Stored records
◇ ◇ ◇ ◇ ◇

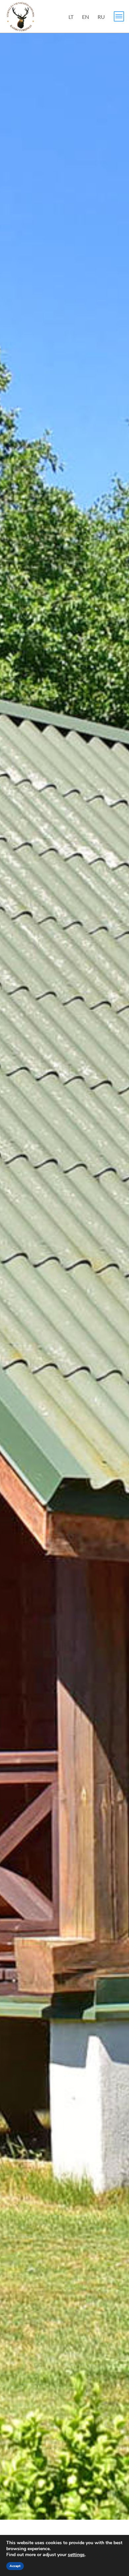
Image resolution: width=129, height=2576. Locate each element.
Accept (15, 2566)
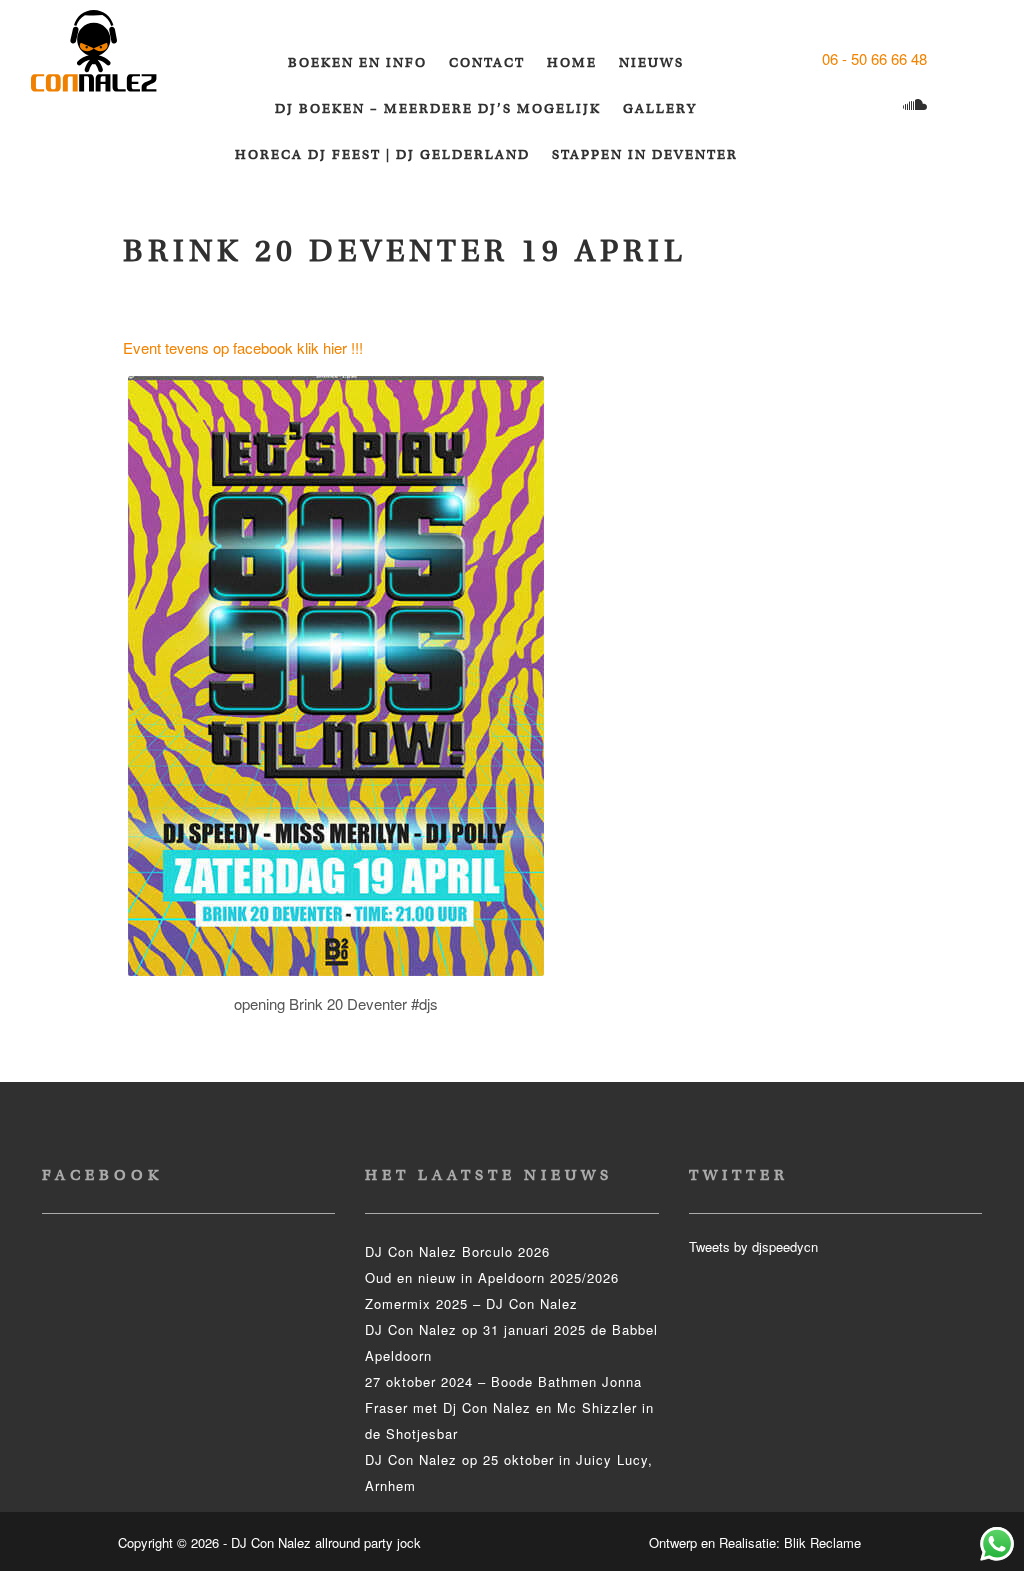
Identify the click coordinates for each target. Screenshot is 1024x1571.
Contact (487, 62)
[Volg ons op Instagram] (839, 105)
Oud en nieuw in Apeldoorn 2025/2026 (492, 1277)
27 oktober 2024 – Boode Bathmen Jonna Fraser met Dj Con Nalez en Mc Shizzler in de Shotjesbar (509, 1407)
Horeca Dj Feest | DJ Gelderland (382, 154)
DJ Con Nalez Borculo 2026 (457, 1251)
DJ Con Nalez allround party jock (106, 60)
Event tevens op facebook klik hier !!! (243, 347)
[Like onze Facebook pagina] (948, 58)
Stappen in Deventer (645, 154)
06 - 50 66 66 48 (874, 58)
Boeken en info (357, 62)
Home (572, 62)
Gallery (660, 108)
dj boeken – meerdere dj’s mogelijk (438, 108)
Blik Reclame (822, 1542)
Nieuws (651, 62)
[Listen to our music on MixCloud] (917, 105)
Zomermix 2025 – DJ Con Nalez (471, 1303)
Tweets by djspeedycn (753, 1246)
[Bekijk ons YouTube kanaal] (878, 105)
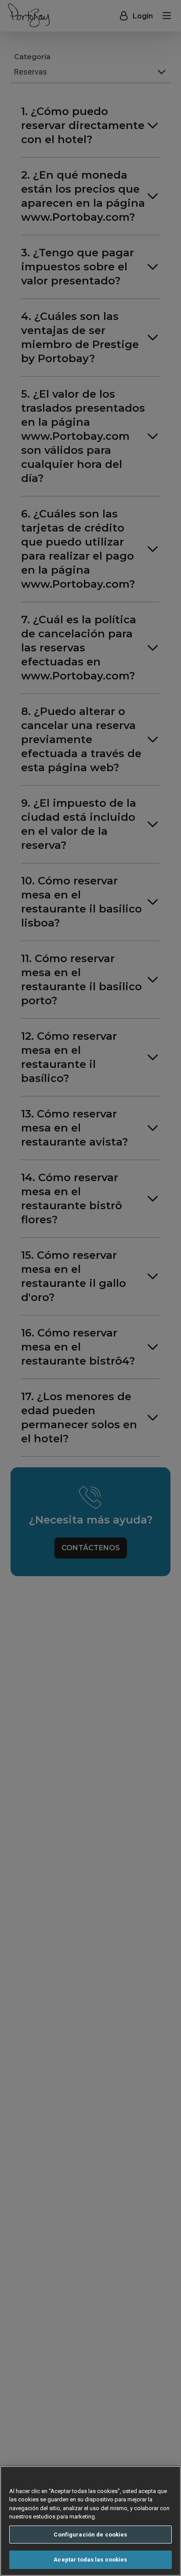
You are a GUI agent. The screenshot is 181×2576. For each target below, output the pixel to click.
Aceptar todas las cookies (90, 2559)
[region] (90, 2521)
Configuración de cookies (90, 2534)
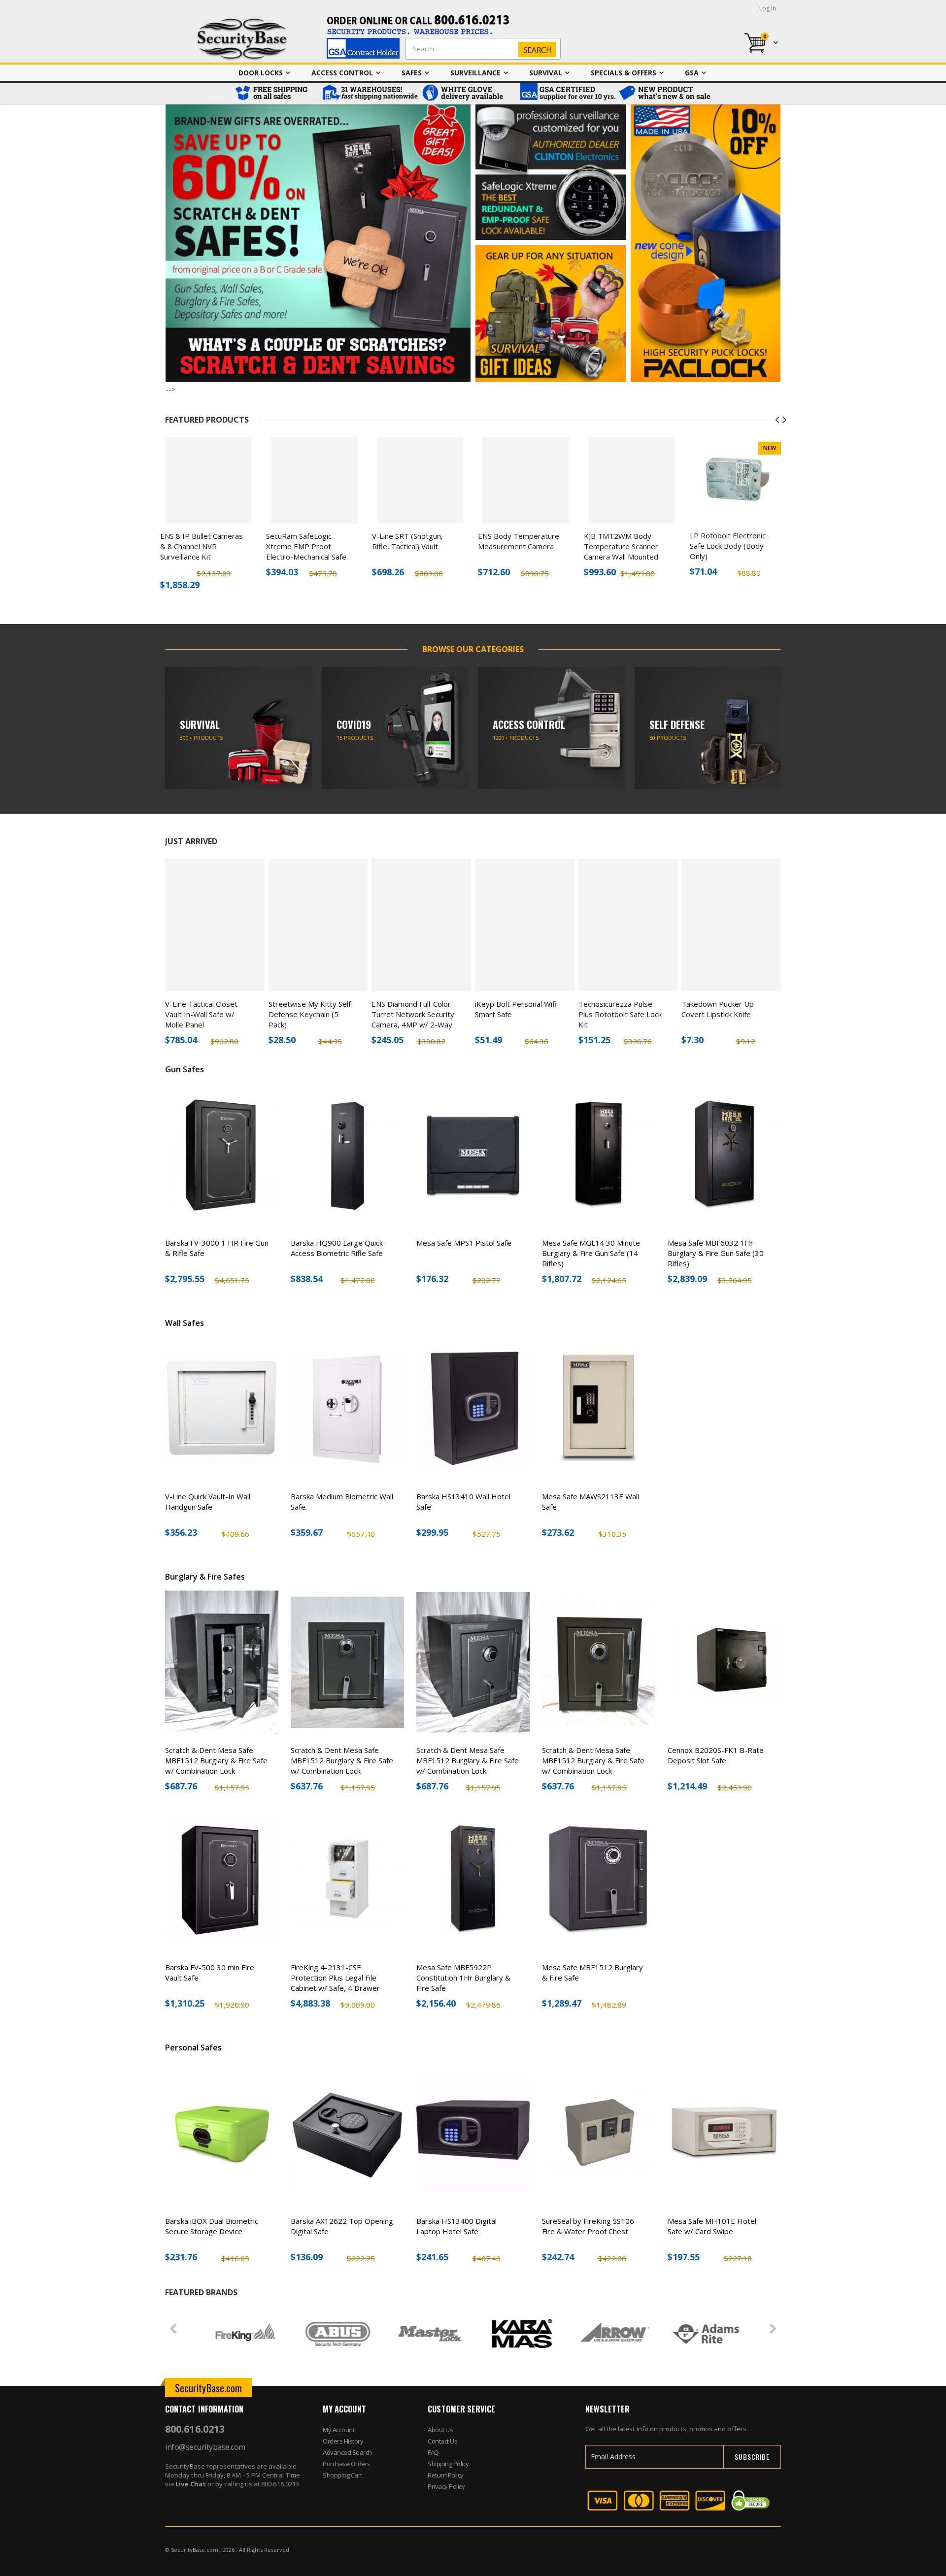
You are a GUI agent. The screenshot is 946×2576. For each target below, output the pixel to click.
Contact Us (442, 2441)
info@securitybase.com (205, 2447)
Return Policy (446, 2475)
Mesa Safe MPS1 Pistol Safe (463, 1243)
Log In (767, 8)
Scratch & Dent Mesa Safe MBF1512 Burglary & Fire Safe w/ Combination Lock (216, 1760)
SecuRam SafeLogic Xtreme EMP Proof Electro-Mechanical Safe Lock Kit (306, 551)
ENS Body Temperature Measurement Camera (518, 541)
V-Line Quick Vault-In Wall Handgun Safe (207, 1501)
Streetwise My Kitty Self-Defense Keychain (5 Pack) (311, 1014)
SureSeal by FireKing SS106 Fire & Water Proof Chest (588, 2226)
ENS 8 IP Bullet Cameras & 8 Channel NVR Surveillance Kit (201, 546)
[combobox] (480, 48)
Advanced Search (347, 2452)
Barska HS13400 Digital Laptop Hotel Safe (456, 2226)
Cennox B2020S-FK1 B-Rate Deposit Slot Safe (716, 1755)
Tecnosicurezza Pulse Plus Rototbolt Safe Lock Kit (620, 1014)
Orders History (343, 2441)
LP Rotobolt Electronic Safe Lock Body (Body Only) (728, 545)
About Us (440, 2429)
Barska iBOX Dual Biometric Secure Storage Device (211, 2226)
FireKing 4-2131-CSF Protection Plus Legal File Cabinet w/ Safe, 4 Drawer (335, 1977)
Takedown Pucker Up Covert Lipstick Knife (717, 1009)
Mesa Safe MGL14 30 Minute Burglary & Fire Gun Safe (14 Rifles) (591, 1253)
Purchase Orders (347, 2463)
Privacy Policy (446, 2486)
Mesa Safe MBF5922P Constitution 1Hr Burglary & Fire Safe (463, 1977)
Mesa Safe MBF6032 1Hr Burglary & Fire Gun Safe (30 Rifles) (716, 1253)
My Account (338, 2429)
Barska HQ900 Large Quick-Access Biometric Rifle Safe (338, 1248)
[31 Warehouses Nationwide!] (369, 93)
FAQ (433, 2452)
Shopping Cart (342, 2475)
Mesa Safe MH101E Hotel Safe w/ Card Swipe (712, 2226)
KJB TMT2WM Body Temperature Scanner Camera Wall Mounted (621, 546)
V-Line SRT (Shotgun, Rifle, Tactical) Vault (407, 541)
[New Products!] (665, 93)
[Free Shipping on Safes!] (276, 93)
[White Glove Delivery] (468, 93)
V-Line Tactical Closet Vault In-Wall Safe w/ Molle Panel (201, 1014)
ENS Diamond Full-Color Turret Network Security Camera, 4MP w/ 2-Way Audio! (413, 1019)
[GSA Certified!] (566, 93)
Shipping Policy (448, 2463)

◇ ◇ ◇ ◇ ◇

Repeat, with no pictures, each line from the beginning of the data through the line containing "Oud en nieuw", inclusive.

◆ **PROBLEM SOLUTION**:
Image resolution: width=129, height=2576. Locate each element.
Accept (15, 2566)
Identify the click coordinates for each target. Screenshot is 1024x1571.
Contact (487, 62)
[Volg ons op Instagram] (839, 105)
Oud en nieuw in Apeldoorn 2025/2026 (492, 1277)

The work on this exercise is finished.